As per a recently released report of President Donald Trump’s highly classified phone calls with foreign heads of state, it was found that he was “consistently unprepared for discussion of serious issues” and proved that he “posed a danger to the national security of the United States.” But the major issue detected was how he turned “near-sadistic" while speaking women world leaders. 

This new report, from Carl Bernstein for CNN, sheds light on how Trump's "most vicious attacks, said the sources, were aimed at women heads of state”.

"The calls caused former top Trump deputies -- including national security advisers H.R. McMaster and John Bolton, Defense Secretary James Mattis, Secretary of State Rex Tillerson, and White House chief of staff John Kelly, as well as intelligence officials -- to conclude that the President was often 'delusional,' as two sources put it, in his dealings with foreign leaders," Bernstein wrote.

He added: "More than a dozen officials either listened to the President's phone calls in real-time or were provided detailed summaries and rough-text recording printouts of the calls soon after their completion.”

But what reportedly struck as downright insulting was how belligerent Trump got with German Chancellor Angela Merkel and former U.K. Prime Minister Theresa May. 

"Some of the things he said to Angela Merkel are just unbelievable: he called her 'stupid,' and accused her of being in the pocket of the Russians," one source told Bernstein. "He's toughest [in the phone calls] with those he looks at as weaklings and weakest with the ones he ought to be tough with." 

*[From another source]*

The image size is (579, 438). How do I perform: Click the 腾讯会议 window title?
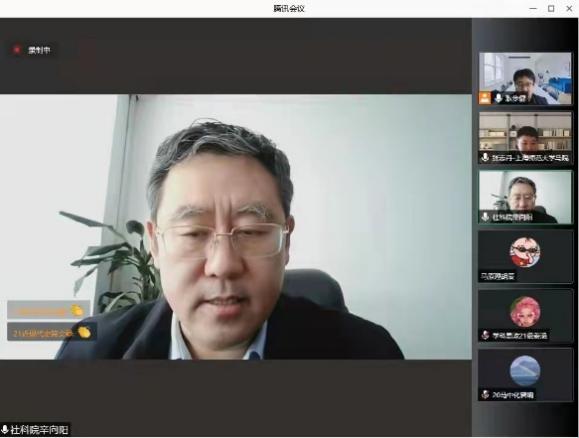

Angela Merkel Reuters file photo. REUTERS

But Merkel took Trump's scathing comments "like water off a duck's back”, remained calm, and simply responded by “recitations of fact.”

 "Trump's conversations with May, the U.K. Prime Minister from 2016 to 2019, were described as "humiliating and bullying," with Trump attacking her as "a fool" and spineless in her approach to Brexit, NATO and immigration matters,” Bernstein wrote.

"He'd get agitated about something with Theresa May, then he'd get nasty with her on the phone call," One source said. "It's the same interaction in every setting -- coronavirus or Brexit -- with just no filter applied."

But, as per sources, unlike Merkel, May, would get "flustered and nervous" when Trump attacked her. "He clearly intimidated her and meant to," a source told CNN.